Fandom: So, what plans do you have for the regular Tomb Raider book?

Jurgens: To me, the most important aspect of Tomb Raider is to continue to make Lara interesting as a character. What I want to do is spend a little more time examining her feelings about Chase Carver. One of the things that we've stated is that she had a relationship with him back in their younger days in which this guy was just an irascible jerk and at the same time, she obviously had feelings for him. We play with that a little bit. I think that we can assume, whereas, back then, Chase was the dominant person in the relationship, now the dominant person by far is Lara and she calls the shoots. I also want to play around with what her parents meant to her, particularly her mother. In the first four-part story, we touched on the idea that she went and found the Medusa Mask for a man who once coveted her mother when she was younger and had a sculptor make an incredible one-of-its-kind music box featuring Lara's mother as a ballerina in the center. That's what Lara found. She found this incredibly priceless object and traded it to that person just for this music box. That I think certainly communicates something of her thoughts for her mother and I want to play with that a little more because the death of her parents is what has made her independent as well. Also realizing, 'My parents lived as safe as they could and still died young, so I might as well do what I can to have a good time.' The other thing that I should mention though and something that I think people are really going to get jazzed about is a 38-page special I've written that Joe Jusko is painting. Anyone who just saw the latest issue of Tomb Raider, I think it was number seven, that had the Jusko painted cover on it, it was just a gorgeous cover on it. It won't be long and people will be able to get 38 pages of that kind of quality. I think it's really a nice story and I have every anticipation that Joe is going to do his usual job and blow everyone's doors off.

Fandom: When will that be coming out?

Jurgens: I think we're trying to have that out in November of this year which would be on the anniversary of the launch of the regular series itself. Whether or not we make it, (laughs) I don't know. Joe's working on it, but we'll see if we get it there.

Fandom: What has been the fan response to the regular Tomb Raider comic?

Jurgens: I did a show in late April at a convention and it was, I think the first one I had done since more than just an issue was out or something like that. And I was stunned at the amount of people who came up and made it quite clear that they read Tomb Raider and not a lot else. Clearly, we have a bit of a different audience and a lot of them are female. I was also surprised at that and happy to see that there are a lot of female readers that we have. Typically, if I make a convention appearance, considering my workload now which is Thor, Cap, and Aquaman on one side, I'm going to get a lot of the Marvel/DC junkie-types and a lot of the hard-core superhero readers. I'd look up and see a lot of young woman or girls in line who are there because of Tomb Raider. I was telling people at the Cow this and I think they agreed that clearly we've found a different audience than I am reaching or dealing with on the normal books.
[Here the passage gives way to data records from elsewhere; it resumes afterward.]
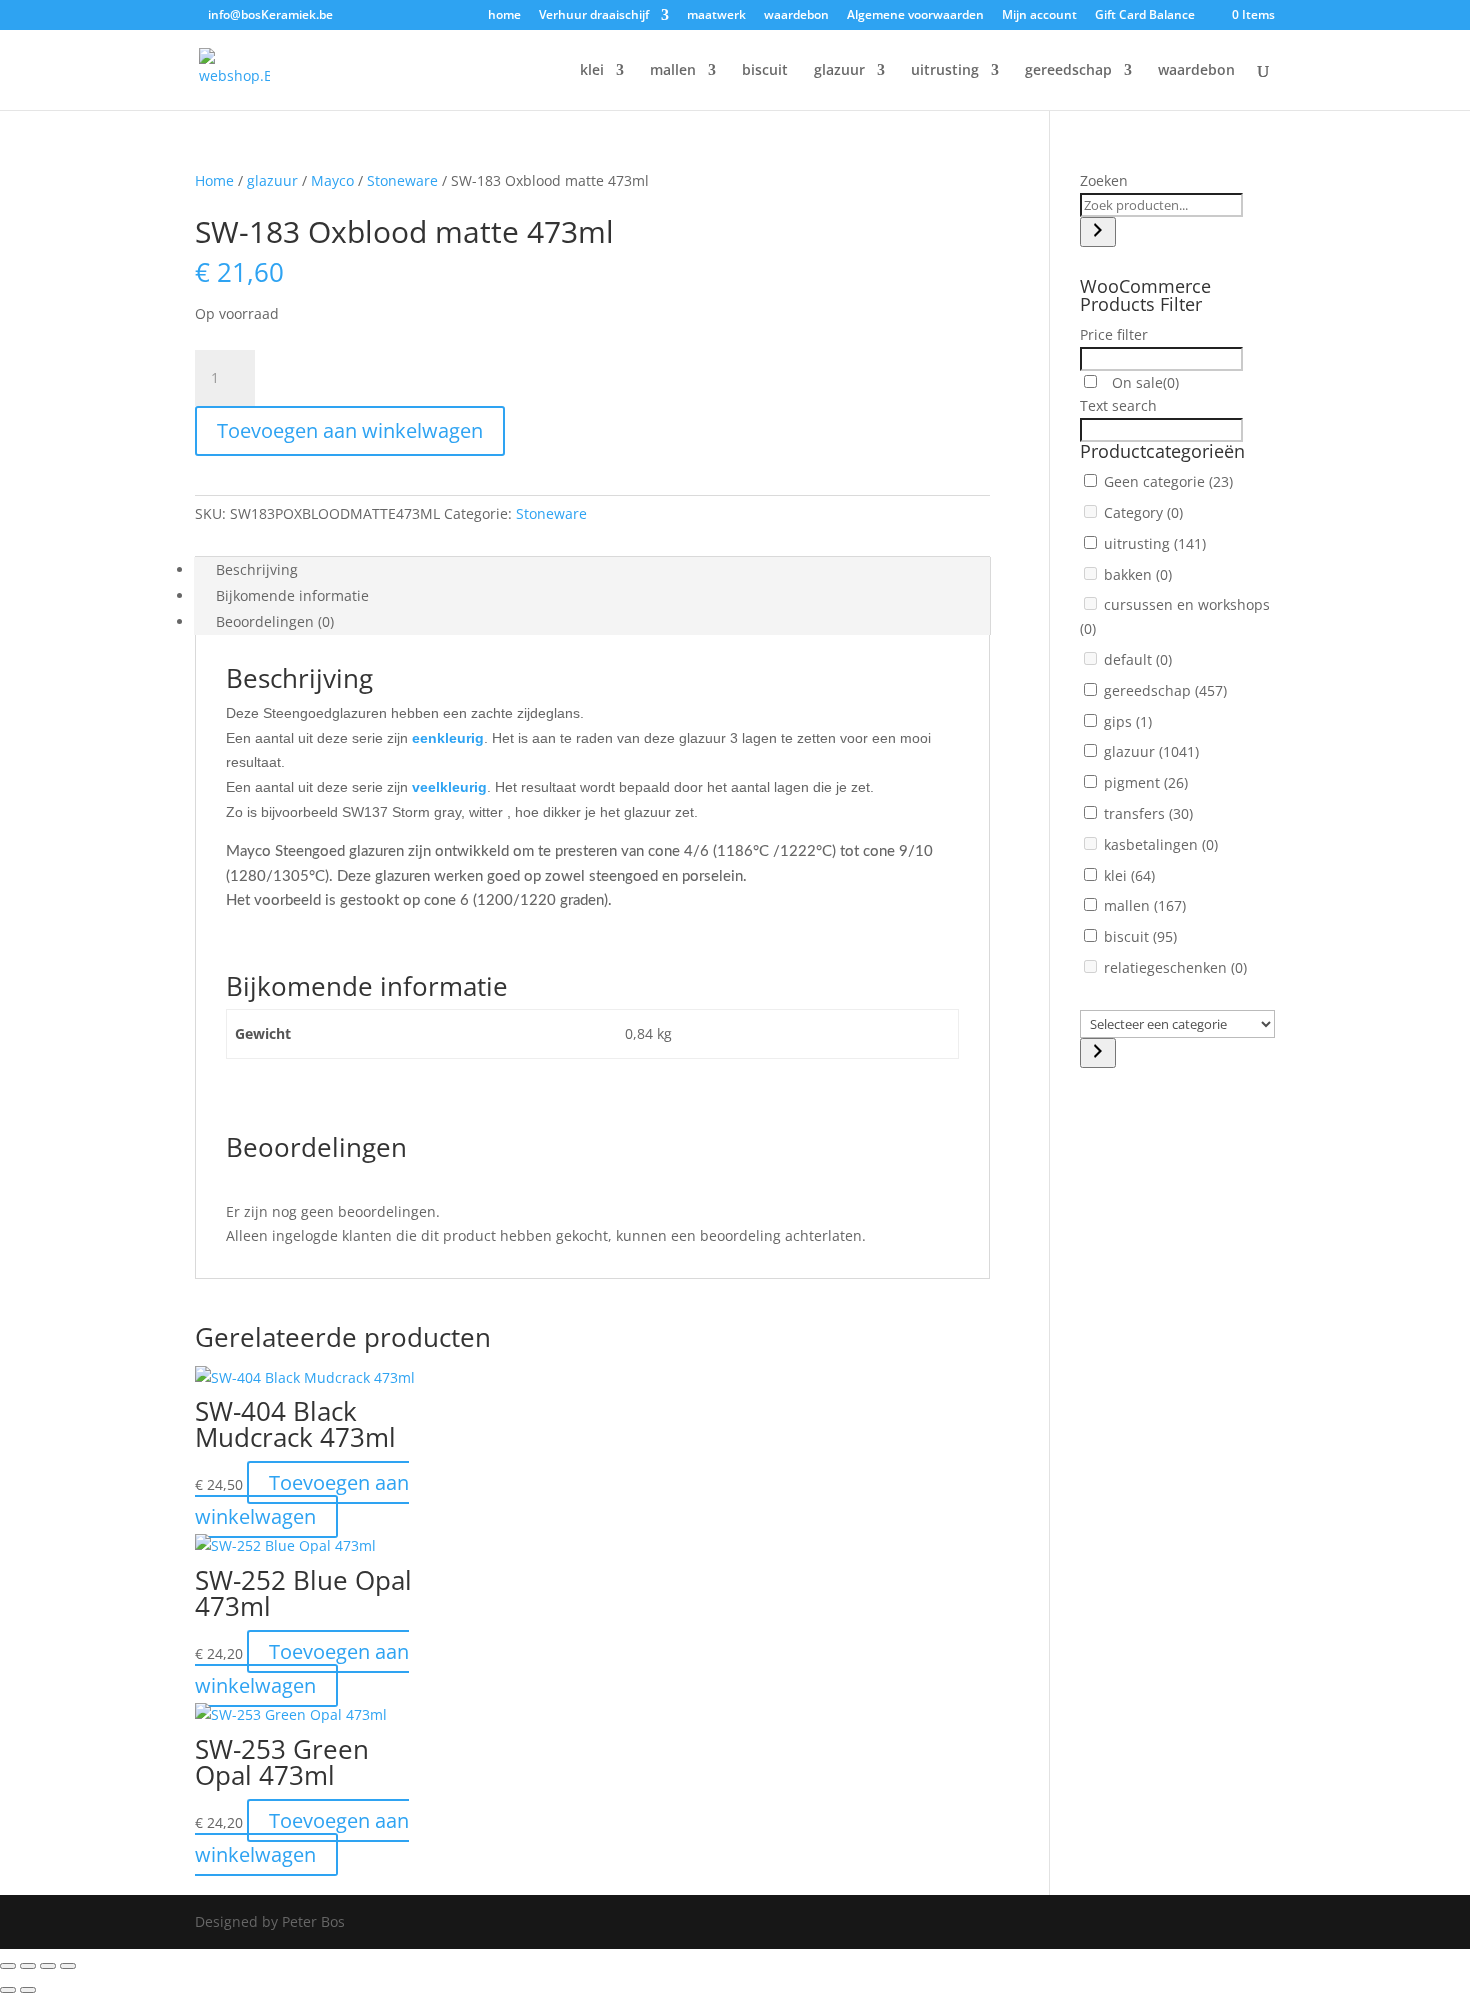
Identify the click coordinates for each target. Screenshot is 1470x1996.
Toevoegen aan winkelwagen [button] (302, 1499)
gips (1128, 721)
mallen (673, 71)
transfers (1148, 813)
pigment (1146, 782)
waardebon (796, 16)
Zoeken (1104, 180)
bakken (1138, 574)
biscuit (765, 71)
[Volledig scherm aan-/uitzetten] (28, 1966)
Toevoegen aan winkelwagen (350, 430)
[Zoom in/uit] (8, 1966)
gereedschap (1068, 71)
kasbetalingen (1161, 844)
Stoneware (402, 180)
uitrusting (945, 71)
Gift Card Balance (1145, 16)
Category (1143, 512)
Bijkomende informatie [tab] (292, 595)
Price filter (1114, 334)
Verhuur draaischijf (594, 16)
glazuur (839, 71)
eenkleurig (448, 738)
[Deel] (48, 1966)
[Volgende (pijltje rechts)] (28, 1990)
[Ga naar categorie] (1098, 1053)
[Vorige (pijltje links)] (8, 1990)
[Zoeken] (1098, 232)
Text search (1118, 405)
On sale (1143, 382)
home (504, 16)
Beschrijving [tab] (257, 569)
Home (214, 180)
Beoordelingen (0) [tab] (275, 621)
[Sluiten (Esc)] (68, 1966)
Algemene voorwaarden (915, 16)
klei (592, 71)
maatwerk (716, 16)
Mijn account (1039, 16)
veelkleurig (449, 787)
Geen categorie (1168, 481)
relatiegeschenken (1175, 967)
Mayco (332, 180)
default (1138, 659)
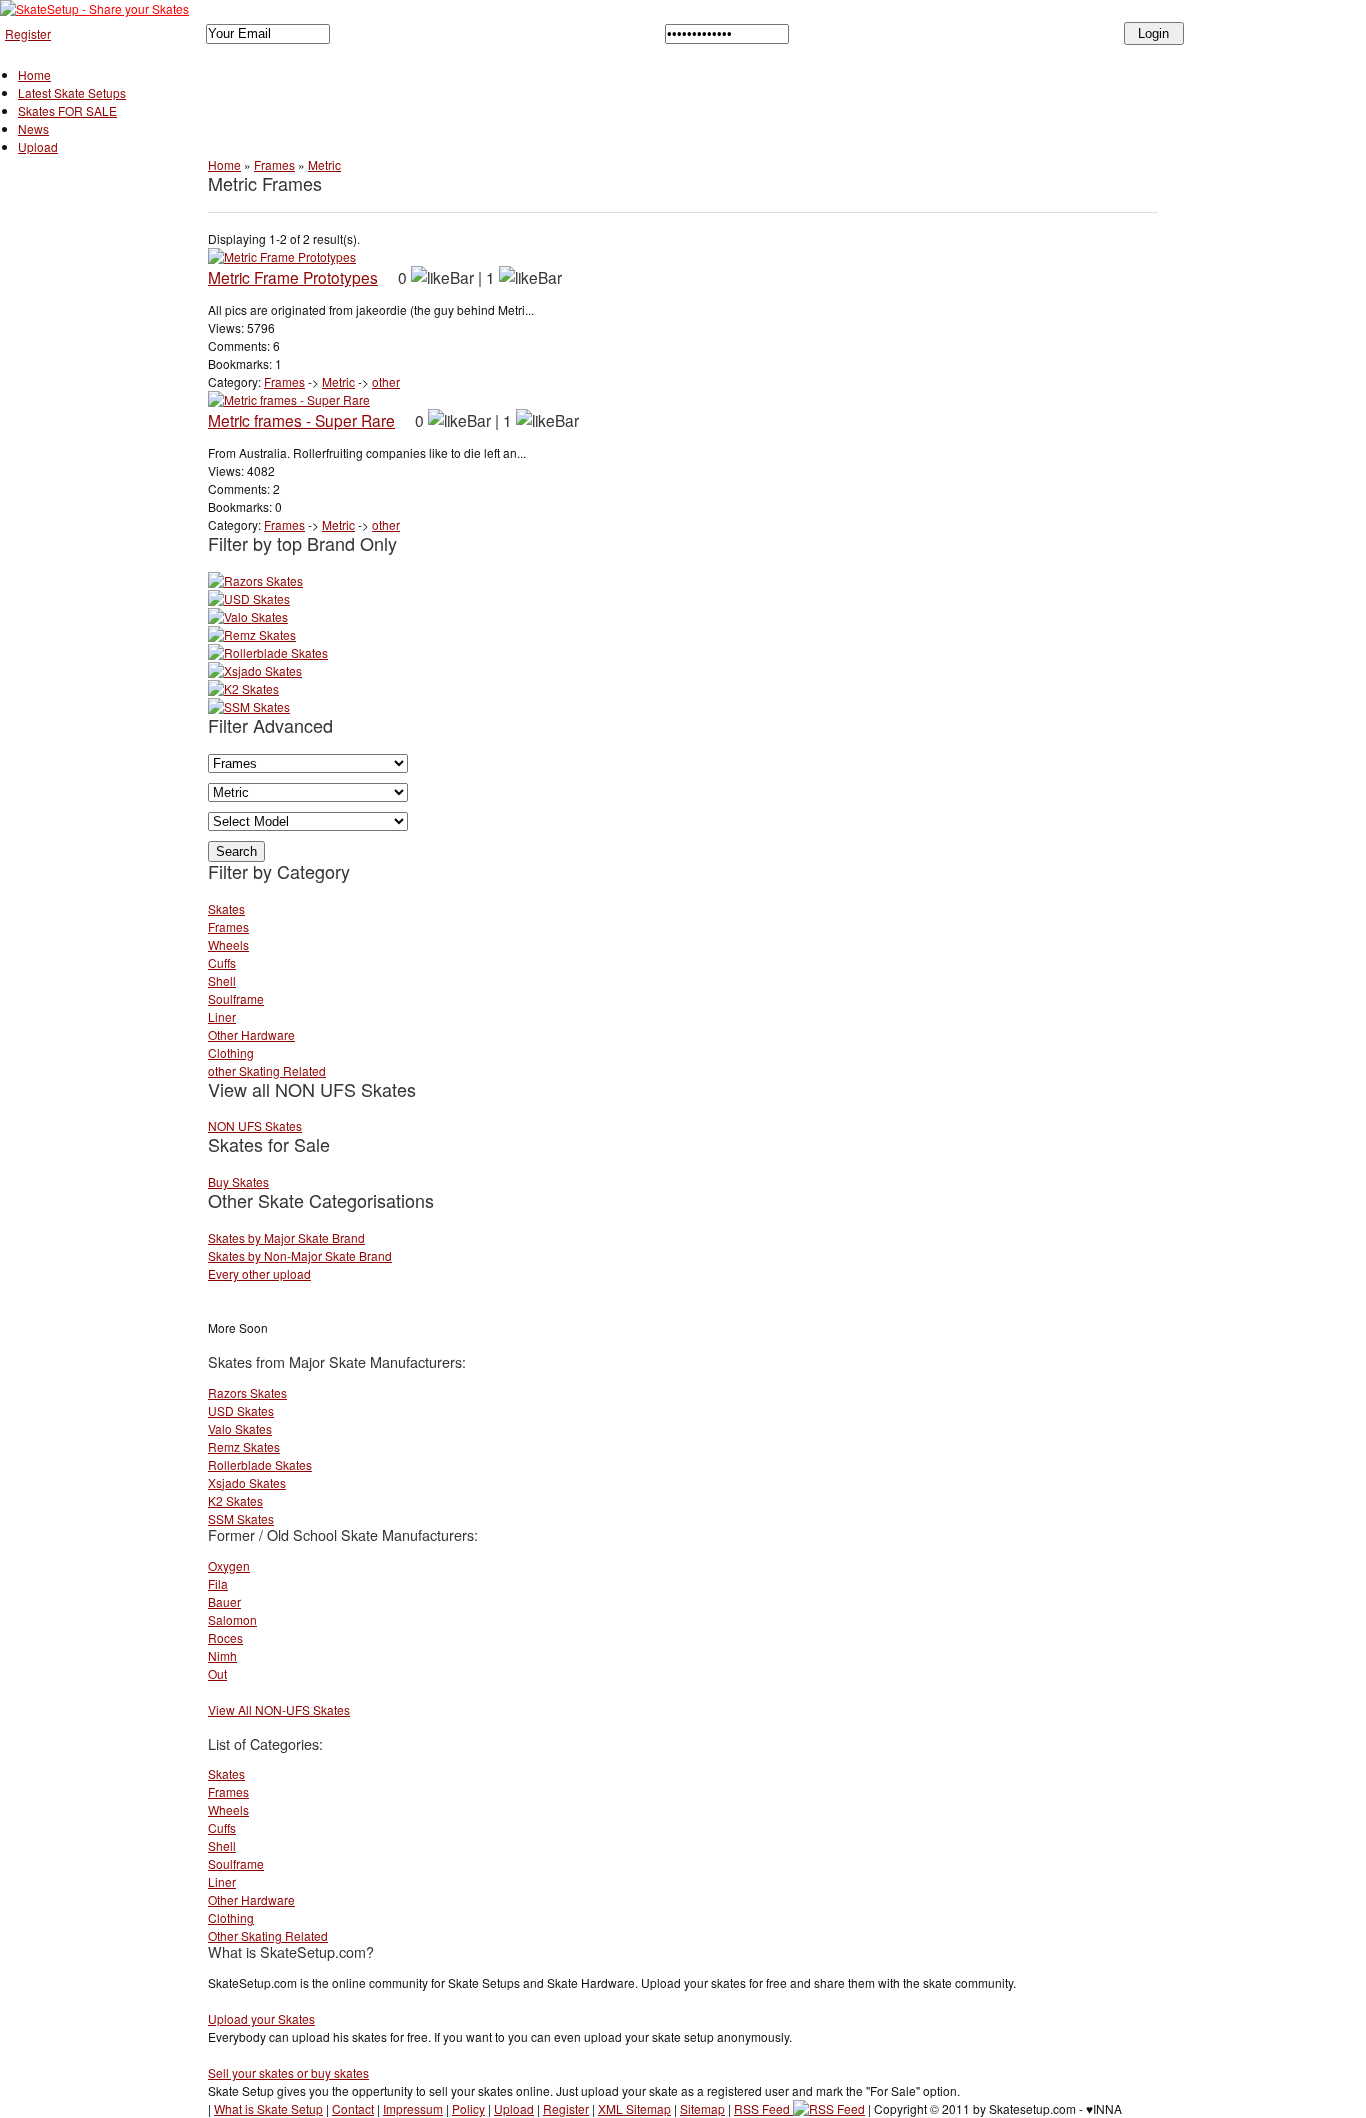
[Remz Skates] (252, 634)
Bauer (224, 1601)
Fandom: That must be very gratifying.

Jurgens: Oh yeah, I'm always one of those who says any level of success anybody has in this industry is a good thing for us all. I always applaud it. If we can manage to find a couple more people out there who generally don't pick up a comic, that's nothing but a good thing. The one other thing that I would mention in terms of the origin story itself is that it's going to be something that every Lara fan is going to want to get there hands on one way or other. In addition to that, it opens up in the mountains and the here and now and tells the story through flashbacks. It also flashes back to that incident that was the plane clash that she survived that was in the mountains, so it's kind of one those full-circle kind of things that becomes more important to understanding her character.